A QUOI SERT LE TEMPS DE CERVEAU DISPONIBLE ?
L'AVIS D'UN EXPERT
" Cerveau disponible. " Le patron de TF1 s’essaie à la séance de rattrapage (09/09/2004)
C’est l’histoire d’une petite phrase qui en dit long sur l’état du PAF et sur la logique de puissance de " la première chaîne française ", privatisée en 1986. Au début juillet, Patrick Le Lay, PDG de TF1, s’apprêtait à faire entrer TF1 dans le capital de la Socpresse, éditeur entre autres du Figaro et de l’Express. À la même période paraissait un petit ouvrage les Dirigeants face au changement dans lequel il définissait son credo : " Le métier de TF1, c’est d’aider Coca-Cola, par exemple, à vendre son produit... Or, pour qu’un message publicitaire soit perçu, il faut que le cerveau du téléspectateur soit disponible.

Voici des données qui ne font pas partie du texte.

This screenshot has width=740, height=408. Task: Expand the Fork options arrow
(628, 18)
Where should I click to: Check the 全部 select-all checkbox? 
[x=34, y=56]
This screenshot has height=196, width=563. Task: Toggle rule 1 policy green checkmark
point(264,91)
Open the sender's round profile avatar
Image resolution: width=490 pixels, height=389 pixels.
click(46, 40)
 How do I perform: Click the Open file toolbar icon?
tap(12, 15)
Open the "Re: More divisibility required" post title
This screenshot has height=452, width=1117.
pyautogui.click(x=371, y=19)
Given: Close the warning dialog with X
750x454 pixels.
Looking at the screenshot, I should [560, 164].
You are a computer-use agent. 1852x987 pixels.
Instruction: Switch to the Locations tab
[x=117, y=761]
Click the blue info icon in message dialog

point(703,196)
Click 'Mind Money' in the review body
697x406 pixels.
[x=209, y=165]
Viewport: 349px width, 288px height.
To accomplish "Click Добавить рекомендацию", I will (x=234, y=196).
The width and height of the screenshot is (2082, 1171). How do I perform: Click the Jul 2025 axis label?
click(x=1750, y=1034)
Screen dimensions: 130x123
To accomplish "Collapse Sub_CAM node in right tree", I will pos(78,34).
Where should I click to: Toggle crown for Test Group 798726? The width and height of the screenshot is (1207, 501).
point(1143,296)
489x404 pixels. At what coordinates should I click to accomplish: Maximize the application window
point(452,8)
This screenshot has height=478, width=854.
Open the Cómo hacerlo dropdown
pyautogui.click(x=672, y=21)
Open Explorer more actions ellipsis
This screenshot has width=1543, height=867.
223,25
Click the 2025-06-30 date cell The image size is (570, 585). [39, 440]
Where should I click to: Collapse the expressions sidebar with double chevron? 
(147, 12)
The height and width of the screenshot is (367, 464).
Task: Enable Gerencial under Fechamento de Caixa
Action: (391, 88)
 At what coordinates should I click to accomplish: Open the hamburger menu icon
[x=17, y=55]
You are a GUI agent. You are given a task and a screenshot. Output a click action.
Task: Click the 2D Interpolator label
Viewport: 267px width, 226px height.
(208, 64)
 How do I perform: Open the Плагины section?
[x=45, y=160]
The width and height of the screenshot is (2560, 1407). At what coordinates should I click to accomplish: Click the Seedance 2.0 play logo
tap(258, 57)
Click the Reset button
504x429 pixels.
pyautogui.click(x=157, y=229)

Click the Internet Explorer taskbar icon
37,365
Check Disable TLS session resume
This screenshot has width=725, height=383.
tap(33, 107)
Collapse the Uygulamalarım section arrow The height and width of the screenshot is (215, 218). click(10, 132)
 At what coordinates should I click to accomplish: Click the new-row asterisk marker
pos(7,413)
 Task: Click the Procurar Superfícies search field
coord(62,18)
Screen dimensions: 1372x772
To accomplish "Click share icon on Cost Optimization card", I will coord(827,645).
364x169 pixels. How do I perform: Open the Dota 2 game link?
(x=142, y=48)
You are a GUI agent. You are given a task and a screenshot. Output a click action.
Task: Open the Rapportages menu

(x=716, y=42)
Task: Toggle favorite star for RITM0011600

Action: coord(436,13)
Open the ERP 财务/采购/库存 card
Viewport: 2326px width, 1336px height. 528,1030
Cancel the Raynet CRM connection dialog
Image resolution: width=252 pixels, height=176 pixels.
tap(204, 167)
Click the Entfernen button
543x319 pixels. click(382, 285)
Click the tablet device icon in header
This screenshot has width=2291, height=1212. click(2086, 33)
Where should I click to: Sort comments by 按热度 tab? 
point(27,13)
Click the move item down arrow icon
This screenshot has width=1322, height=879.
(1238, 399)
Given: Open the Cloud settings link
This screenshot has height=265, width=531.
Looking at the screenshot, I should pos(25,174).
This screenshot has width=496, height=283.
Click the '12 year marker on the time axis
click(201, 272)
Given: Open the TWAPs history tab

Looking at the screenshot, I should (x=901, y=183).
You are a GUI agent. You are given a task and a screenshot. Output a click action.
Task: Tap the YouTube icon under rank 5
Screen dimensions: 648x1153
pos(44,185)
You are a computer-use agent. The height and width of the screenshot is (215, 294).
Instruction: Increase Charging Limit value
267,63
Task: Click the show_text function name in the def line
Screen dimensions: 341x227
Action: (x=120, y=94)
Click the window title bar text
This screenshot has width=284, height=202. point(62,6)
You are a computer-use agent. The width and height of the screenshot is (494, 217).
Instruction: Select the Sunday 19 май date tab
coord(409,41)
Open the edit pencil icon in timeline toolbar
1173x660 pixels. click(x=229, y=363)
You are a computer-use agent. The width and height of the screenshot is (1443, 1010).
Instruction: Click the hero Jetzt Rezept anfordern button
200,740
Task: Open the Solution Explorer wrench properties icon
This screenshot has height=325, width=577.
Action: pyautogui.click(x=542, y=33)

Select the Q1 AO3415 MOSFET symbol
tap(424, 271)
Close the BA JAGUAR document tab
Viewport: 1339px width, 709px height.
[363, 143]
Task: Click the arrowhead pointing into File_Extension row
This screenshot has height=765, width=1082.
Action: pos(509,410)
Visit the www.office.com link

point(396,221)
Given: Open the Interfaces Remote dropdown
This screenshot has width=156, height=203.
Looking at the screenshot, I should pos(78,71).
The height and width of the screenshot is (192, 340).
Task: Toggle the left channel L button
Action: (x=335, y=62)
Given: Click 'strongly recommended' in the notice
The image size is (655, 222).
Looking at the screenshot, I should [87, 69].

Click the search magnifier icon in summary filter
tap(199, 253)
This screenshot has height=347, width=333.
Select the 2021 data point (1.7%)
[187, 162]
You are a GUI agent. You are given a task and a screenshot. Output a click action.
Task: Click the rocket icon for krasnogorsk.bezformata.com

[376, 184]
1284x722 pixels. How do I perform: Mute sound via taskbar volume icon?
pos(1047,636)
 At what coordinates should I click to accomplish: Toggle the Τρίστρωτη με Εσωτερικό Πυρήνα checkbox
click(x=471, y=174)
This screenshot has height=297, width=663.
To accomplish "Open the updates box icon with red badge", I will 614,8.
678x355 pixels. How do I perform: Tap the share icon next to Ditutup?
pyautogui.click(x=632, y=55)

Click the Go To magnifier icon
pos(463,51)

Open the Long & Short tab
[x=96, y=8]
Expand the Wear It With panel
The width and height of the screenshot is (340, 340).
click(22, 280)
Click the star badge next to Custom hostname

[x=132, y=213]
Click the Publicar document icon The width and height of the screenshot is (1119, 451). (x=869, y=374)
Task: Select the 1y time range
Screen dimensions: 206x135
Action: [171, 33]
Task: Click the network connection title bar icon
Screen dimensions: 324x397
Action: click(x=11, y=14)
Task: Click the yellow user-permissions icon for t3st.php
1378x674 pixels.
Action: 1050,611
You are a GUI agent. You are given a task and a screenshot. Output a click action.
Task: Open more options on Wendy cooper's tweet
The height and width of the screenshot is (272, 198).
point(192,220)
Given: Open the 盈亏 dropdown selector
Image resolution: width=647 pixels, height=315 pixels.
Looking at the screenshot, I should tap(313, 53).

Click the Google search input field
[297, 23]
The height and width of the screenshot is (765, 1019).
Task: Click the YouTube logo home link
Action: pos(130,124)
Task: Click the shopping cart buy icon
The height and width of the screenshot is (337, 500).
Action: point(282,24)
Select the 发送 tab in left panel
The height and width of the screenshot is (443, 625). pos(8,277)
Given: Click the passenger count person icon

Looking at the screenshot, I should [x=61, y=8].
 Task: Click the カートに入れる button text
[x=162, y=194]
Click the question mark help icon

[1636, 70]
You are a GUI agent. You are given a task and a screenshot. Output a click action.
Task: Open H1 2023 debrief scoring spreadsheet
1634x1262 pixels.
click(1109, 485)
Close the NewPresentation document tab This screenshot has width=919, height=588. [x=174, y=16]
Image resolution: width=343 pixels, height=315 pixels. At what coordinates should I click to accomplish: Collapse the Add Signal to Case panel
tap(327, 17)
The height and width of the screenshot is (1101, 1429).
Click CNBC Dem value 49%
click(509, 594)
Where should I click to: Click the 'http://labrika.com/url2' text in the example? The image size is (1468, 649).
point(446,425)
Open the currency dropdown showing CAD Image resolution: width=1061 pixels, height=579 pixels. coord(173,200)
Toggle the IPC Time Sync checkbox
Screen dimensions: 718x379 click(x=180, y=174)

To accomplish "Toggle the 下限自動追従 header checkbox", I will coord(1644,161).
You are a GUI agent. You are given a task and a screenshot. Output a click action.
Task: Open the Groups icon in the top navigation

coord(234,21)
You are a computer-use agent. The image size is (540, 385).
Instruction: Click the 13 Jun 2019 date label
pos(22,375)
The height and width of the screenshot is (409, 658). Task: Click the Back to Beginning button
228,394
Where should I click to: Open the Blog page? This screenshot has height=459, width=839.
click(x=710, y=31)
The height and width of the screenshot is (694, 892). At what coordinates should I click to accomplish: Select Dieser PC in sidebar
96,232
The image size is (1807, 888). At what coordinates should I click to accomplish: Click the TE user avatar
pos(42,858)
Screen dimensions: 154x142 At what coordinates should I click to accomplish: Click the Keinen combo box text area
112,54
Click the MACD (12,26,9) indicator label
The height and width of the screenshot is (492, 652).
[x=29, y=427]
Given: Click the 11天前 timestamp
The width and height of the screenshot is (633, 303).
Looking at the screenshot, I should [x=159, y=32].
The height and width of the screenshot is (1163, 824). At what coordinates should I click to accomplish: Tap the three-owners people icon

Nos émissions ont pour vocation de le rendre disponible : c’est-à-dire de le divertir, de le détendre pour le préparer entre deux messages. Ce que nous vendons à Coca-Cola, c’est du temps de cerveau humain disponible... " La formule cynique et aussi méprisante pour le téléspectateur de TF1 qu’à l’égard de la création, a fait le tour des milieux culturels indignés. La SCAM a édité une affiche reproduisant le propos, suivie d’un NON au mépris et à l’arrogance et d’un cri d’alerte à l’égard de la dégradation. Un producteur Jacques Kirsner a fait une violente et juste analyse dans Libération. Lors du Festival d’Avignon et encore lundi dans l’Humanité, Jack Ralite dénonçait ces formules qui de Seillière à Le Lay " atteignent la dignité humaine, agressent l’irréductible humain consacrent l’hégémonie du moins disant culturel. Lors de la conférence de rentrée, Marc Tessier, le PDG de France Télévisions avait pris le contre-pied en la plaçant sous le signe de " l’appel à l’intelligence ".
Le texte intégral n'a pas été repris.